Sunday, January 26, 2014

"Now Why Don't He Write?"

I have spent the weekend searching for a quote that I wanted to use in the resuscitation of this blog. It was something John Lennon said as he came out of retirement for the release of his Double Fantasy album. I didn’t find it. But it spoke about how he spent five years raising his son, baking bread, and so forth. He spoke of how he survived the chaos of his past and he is doing fine. He asked how we were doing. Did we make it as well?

Since I couldn’t find the exact quote, I’ll borrow a line from the film Dances with Wolves. Finding a sun bleached skeleton on the prairie, the disgusting Timmons says, “I’ll bet someone back east is going, ‘Now why don’t he write?’”

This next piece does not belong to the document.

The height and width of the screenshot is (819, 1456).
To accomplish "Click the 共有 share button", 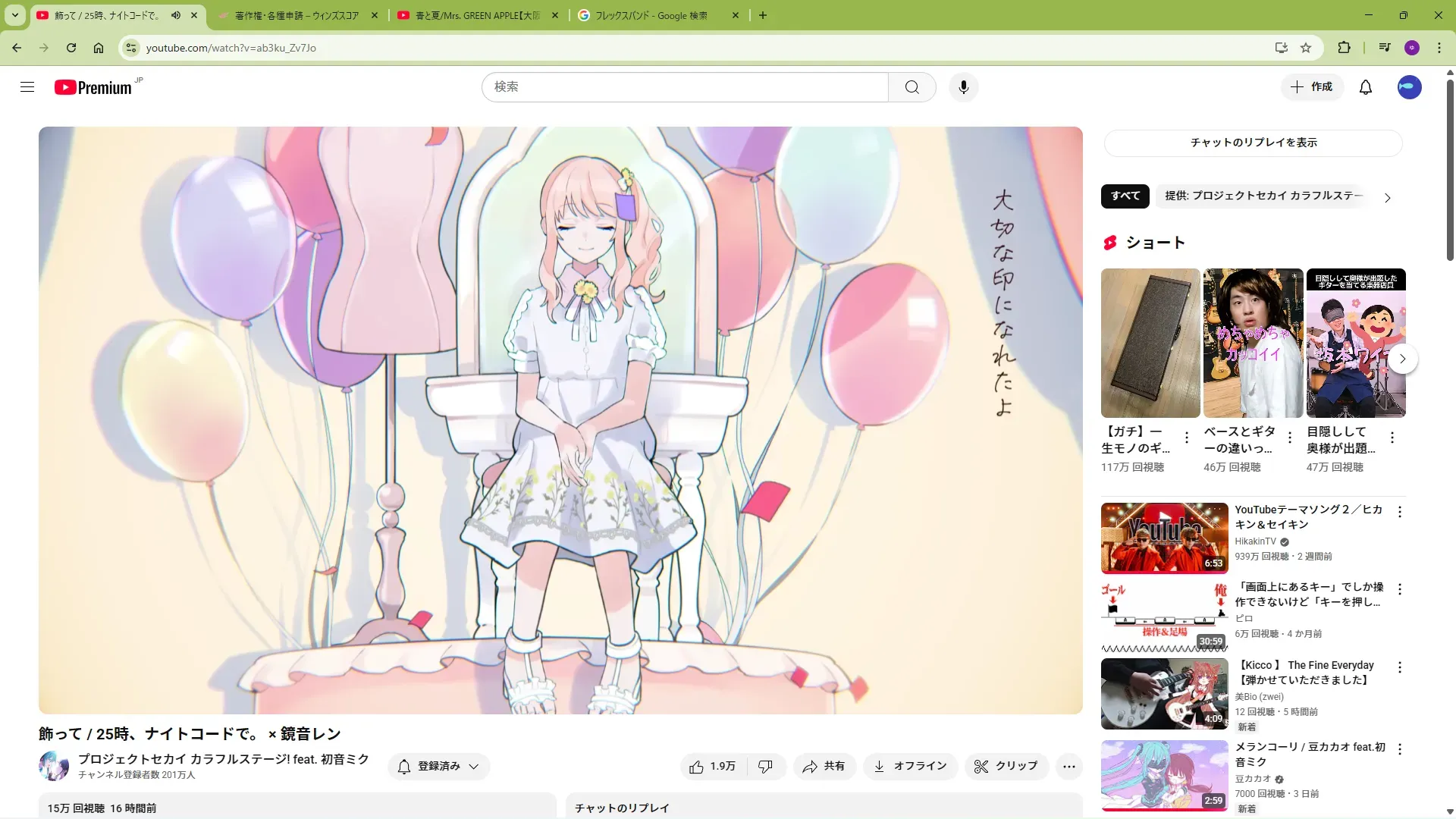I will click(x=824, y=767).
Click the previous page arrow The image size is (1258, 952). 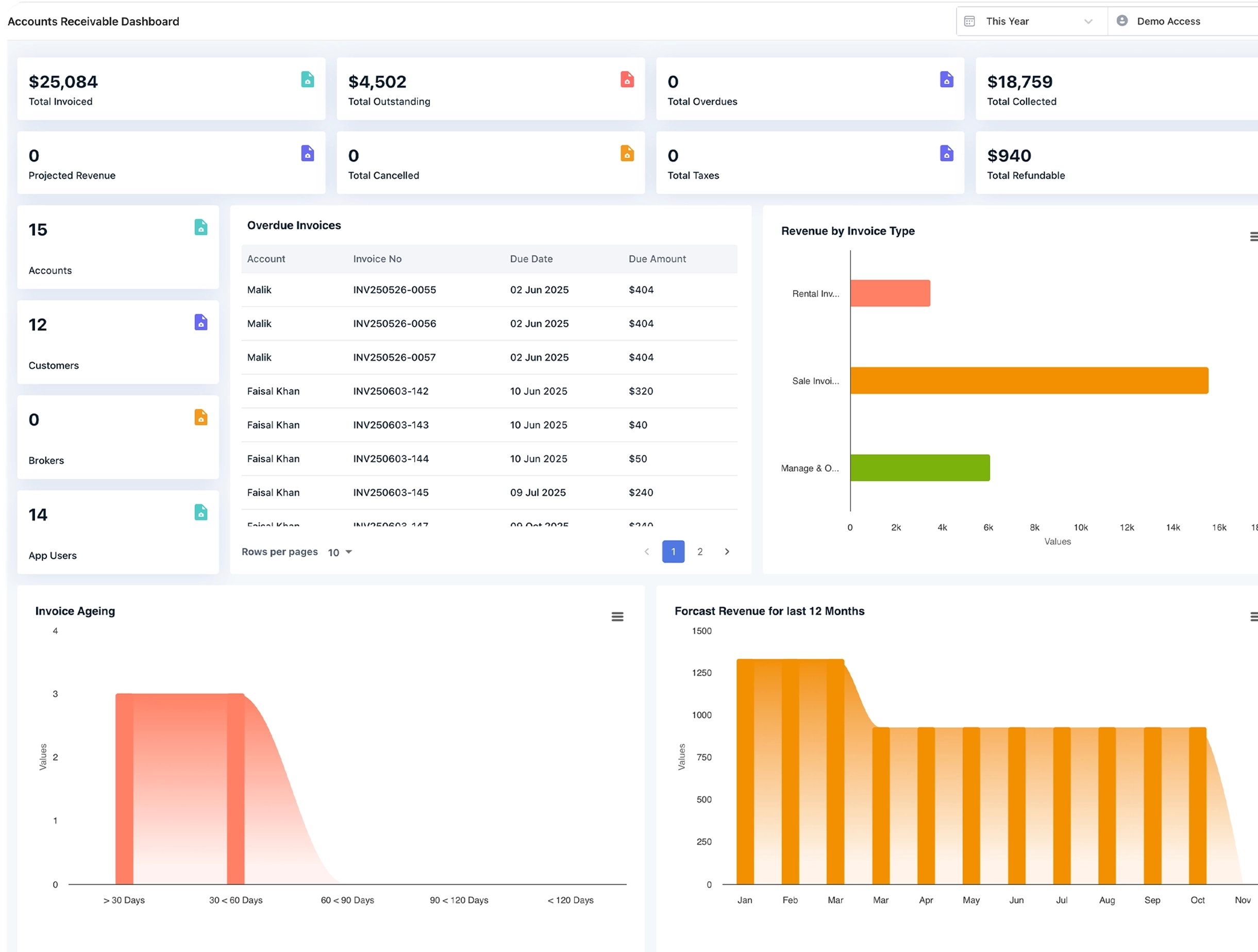[x=647, y=552]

Over these past few months I could have been that sun bleached skeleton. I haven’t written and I have offered no explanation as to why.
____________________

Writing for me is highly personal. Most of what I write is contained in a number of journals that I have kept through the years. I have a few other notebooks that I’ll make notes in and one for recording quotes that I have read or heard that mean something to me. But writing for public consumption does not come easy. Here are three contributing factors. 

One. My grammar is not always the best. In school I excelled in creative writing, where style and form were subservient to content. Yet when grammar, sentence structure, and all that other ilk were required, I’d see my grades decline. Then, and now, I write the way I wish to write and it doesn’t really bother me if how I write is proper or improper. Two. While what I write is interesting to me, it may not be to others. I began this knowing that it would have a very limited audience. So at times I wonder why should I bother.  Not many people are reading it. Three. I set for myself an unrealistic goal of publishing something every week. It was brutal keeping up and placed unneeded stress on me. Needing to find relief with the busyness of life, this was an easy thing to set aside.

Now, I find that I miss it. I enjoyed sharing little facets of my life. Living in a time when our oral histories are lost as generations pass and memories fade, writing here (and in my other places) is a way to preserve some that history; for my children, my grandchildren, and anyone else who may be interested. 

I am not a person who makes resolutions at the New Year. This isn’t to say that I don’t set goals, I do. Example. I know I need to lose weight. But saying I am going to join a gym and go three times a week so that I can lose such and such amount of weight does  not work for me. Yes, I need to exercise. Still I know that this level of commitment is not a real priority for me. What does work is a daily awareness to eat better and eat less. Where and when possible, I will exercise. 

I set a goal to wake up at 5:30 each weekday morning and spend time in prayer and Bible study. This is happening and it is making a great difference in how I go through my day. I am happier, focused and energized to face the day ahead. I am ashamed that I didn’t do this years ago. 

I have set a goal to read more this year. On 31 December I set out twelve books I plan to read this year (see reading tab). Mixed into those twelve is Thoreau’s Walden and an assortment of literary anthologies that I’ll read from occasionally.  

Somewhere in mix of that is going on I’ll manage to draw a bit and work on my photography.

I’ll endeavor to live in each day, with a glance every now and then towards the future.

Then, there is this. It crossed my mind Friday that I need to return to this space from time to time to share a story. I am not going to change the format. It isn’t moving in a different direction. I will only write when it suits me and I am feeling inspired to do so and it will not be weekly. It will simply be me sharing a thought, a memory, a quote, a dream, a photograph, or an experience with my family and friends.

Thank you for sticking with me. I apologize for the absence, but hope you understand.